One of the best parts of authoring the Emerson Process Experts blog is some of the conversations that follow in phone calls and emails. These can happen even years after a post has been published. A good example is one that sparked from the post, What is Your Reactive Maintenance Percentage?
I received an email asking some great questions:
I just read your short but interestingly accurate article entitled, “What is Your Reactive Maintenance Percentage?” and am wondering if you’ve done any further studies relative to ROI? I’m kicking around coming up with percentages to work within the following areas:
- Repairs (reactive) vs. preventive maintenance: I’ve found one mention that a savings of 30-35% can be had in operational costs due to unscheduled parts, labor or vendor cost. For example, not maintaining a machine gearbox by changing the lube cartridge can cost upwards of $20k to refurb it, vs. a minimal monthly labor fee to inspect and keep up on lubrication requirements.
- Increased productivity: In other words, giving “focus” to labor being spent, sometimes on a standby basis, for problems that might come up. This is an area we CAN put a number on. Based on time and motion studies I’ve done in manufacturing-type industries, I believe a PM program, using a very conservative estimate of saving 1 hour per day for 1 employee calculates to: 1 hour/day x 5 hours/week x 52 weeks/year x $70/hour (burdened) = $18,200 per year. Multiply this by a couple more employees and you have a fairly substantial ROI to play with.
I went back to Emerson’s Bill Broussard, whose expertise I had cited in the original post.
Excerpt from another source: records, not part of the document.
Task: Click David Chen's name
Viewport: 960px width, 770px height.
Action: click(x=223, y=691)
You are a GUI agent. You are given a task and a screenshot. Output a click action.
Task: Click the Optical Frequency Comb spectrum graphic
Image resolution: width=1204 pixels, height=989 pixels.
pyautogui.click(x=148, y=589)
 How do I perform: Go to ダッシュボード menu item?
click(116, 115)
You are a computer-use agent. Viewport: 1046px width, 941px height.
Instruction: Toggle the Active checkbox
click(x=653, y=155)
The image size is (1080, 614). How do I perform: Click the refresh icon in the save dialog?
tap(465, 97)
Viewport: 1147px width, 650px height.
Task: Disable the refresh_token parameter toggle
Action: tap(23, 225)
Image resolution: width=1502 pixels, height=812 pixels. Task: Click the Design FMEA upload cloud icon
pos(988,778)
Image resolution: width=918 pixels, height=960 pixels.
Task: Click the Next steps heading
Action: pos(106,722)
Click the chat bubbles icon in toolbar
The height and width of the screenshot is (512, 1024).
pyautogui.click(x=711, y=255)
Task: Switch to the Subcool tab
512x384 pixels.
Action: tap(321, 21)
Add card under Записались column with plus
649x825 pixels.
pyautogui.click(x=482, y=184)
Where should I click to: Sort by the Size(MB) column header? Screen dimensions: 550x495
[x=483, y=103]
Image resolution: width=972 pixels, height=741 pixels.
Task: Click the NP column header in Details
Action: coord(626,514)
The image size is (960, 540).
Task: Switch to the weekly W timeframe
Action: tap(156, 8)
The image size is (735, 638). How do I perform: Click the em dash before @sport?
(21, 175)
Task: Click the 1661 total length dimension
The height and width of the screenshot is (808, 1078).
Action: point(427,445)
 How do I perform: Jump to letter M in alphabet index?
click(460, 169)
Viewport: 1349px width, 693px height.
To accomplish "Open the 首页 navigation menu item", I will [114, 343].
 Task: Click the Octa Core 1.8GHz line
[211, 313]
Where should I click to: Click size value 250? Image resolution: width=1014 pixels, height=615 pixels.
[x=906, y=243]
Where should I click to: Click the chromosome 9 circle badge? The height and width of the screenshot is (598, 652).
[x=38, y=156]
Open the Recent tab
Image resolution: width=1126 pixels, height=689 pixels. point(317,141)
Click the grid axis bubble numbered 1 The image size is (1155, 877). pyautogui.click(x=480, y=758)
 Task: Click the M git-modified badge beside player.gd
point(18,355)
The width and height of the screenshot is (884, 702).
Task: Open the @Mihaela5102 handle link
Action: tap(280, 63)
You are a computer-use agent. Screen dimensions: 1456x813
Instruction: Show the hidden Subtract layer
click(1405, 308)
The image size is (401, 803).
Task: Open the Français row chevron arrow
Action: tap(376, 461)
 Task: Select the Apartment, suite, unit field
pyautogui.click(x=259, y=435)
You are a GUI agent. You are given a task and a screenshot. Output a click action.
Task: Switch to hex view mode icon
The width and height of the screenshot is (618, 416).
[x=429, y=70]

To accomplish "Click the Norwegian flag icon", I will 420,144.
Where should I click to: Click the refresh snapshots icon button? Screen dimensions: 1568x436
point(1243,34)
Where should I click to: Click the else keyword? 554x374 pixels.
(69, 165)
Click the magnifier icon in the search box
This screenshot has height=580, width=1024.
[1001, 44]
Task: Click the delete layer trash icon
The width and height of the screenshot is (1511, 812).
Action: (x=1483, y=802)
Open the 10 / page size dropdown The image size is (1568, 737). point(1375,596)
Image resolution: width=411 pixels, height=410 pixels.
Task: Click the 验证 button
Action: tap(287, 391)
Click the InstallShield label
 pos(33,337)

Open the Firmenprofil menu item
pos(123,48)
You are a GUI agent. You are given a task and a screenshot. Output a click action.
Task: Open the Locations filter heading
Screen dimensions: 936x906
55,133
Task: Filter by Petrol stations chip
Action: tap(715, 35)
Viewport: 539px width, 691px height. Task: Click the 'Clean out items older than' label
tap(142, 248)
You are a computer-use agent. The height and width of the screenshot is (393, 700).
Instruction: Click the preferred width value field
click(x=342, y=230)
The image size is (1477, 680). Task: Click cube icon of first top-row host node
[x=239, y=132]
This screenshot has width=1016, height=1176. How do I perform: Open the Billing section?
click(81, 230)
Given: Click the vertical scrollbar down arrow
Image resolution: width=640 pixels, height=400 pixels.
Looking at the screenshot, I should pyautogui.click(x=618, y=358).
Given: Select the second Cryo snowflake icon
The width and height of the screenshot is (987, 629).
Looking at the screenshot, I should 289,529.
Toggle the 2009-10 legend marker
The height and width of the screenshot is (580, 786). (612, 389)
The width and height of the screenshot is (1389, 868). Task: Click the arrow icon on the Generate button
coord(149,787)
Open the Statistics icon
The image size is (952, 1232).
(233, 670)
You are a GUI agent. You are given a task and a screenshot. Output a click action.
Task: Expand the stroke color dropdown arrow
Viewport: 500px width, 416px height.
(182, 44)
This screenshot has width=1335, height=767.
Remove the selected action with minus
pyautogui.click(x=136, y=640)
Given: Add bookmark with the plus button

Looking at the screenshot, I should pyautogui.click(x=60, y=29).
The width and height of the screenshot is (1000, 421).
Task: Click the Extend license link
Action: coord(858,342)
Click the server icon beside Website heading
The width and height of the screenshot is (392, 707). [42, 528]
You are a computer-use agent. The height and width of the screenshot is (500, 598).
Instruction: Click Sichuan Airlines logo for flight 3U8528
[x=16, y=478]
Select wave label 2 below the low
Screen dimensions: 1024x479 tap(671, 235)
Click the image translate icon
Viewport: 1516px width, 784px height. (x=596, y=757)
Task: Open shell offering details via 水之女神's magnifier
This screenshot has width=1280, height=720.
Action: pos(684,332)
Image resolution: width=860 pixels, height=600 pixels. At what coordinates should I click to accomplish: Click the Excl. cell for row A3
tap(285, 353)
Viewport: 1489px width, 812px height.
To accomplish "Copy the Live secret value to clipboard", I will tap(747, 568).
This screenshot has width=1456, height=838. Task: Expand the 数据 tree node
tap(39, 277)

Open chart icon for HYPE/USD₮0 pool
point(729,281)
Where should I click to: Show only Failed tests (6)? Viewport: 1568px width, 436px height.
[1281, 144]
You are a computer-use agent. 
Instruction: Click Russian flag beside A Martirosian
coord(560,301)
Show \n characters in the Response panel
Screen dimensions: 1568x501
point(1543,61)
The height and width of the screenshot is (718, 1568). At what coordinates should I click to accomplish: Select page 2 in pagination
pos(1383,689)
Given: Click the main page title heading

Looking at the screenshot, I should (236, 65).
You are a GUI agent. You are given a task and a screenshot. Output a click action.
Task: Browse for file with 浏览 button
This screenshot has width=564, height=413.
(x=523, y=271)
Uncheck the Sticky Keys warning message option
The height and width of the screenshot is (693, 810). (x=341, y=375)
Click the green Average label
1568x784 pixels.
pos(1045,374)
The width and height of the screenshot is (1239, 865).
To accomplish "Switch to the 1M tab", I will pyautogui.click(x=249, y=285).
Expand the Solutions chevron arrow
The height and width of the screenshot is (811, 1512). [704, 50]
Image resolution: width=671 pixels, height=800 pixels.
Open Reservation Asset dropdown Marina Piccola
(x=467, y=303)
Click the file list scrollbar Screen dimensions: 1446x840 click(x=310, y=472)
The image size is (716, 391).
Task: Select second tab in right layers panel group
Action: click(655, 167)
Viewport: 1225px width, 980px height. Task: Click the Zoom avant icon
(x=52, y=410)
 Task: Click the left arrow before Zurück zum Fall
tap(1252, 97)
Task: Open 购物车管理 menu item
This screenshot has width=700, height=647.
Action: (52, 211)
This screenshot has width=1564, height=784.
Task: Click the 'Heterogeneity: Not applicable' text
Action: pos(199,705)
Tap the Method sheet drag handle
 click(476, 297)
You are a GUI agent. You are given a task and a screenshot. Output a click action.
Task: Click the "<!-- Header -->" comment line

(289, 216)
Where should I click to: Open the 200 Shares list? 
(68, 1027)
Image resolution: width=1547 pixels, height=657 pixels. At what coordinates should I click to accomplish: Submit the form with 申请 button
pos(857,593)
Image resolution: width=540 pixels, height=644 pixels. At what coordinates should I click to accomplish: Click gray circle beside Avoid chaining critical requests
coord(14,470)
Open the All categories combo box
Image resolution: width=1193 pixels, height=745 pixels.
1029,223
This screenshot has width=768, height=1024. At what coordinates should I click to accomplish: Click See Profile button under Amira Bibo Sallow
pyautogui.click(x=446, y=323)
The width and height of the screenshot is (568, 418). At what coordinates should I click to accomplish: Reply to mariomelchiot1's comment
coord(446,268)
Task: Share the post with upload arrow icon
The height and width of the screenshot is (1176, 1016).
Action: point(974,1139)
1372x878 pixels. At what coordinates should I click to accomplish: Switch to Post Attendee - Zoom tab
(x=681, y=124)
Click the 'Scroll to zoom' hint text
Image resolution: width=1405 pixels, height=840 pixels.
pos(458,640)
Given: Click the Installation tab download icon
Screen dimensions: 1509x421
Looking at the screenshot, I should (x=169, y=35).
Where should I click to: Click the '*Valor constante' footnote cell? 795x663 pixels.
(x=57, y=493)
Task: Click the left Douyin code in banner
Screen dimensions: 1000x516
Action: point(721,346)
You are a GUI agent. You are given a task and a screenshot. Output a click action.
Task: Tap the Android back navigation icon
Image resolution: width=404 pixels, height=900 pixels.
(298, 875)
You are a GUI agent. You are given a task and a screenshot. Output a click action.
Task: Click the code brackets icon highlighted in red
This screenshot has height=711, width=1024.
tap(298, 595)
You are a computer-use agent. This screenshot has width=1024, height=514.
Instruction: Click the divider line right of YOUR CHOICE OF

Here’s a portion of his response emailed back:
The ROI equation, I have found, ultimately has to take a metric that eliminates the emotions involved around a piece of equipment or operational area.
What I have found to work are a few things. And my perspective, honestly, is to help folks who bought our technology continue to get the value from it.
First, we look at apps where an end user has already made an investment in any kind of predictive technology. We take a group of assets, say 200, and go to their CMMS (work Order management system), take a period of time (we often use 6 months, but 12 works as well), and pull from this system the total number of work orders executed against these assets. The CMMS system typically tags the WO [work order] as emergent or planned. So, from there, it is easy to benchmark the planned versus reactive effort for the site.
Second, for sites that either are in the FEED / Design stage, or for brown fields that are trying to figure out how to stop the ‘fire fighting mode’, we apply an asset criticality ranking. This process is a groupthink approach driven by someone who has done it before. It is often effective from a ‘change culture’ perspective to have an external influencer to drive the meeting discussion. Once complete, the rank on top critical assets suddenly is material and in front of everyone. This then allows a ‘how do these assets fail’ discussion to take place, and out of that discussion comes the ‘how do I rationalize investments in predictive intelligence’, and frankly, the whole predictive / proactive allocation approach.
So, in summary, it is the asset’s criticality to the operation that should drive the ROI discussion.
Here’s an article I wrote recently on this process, Integrating Asset Management and Maintenance. Emerson is starting to utilize this process in our own FEED efforts.
I’ve mentioned in the past that there is quite a bit of wisdom trapped in all of our email inboxes and sent items folders. I hope digging an occasional one out helps others with similar questions.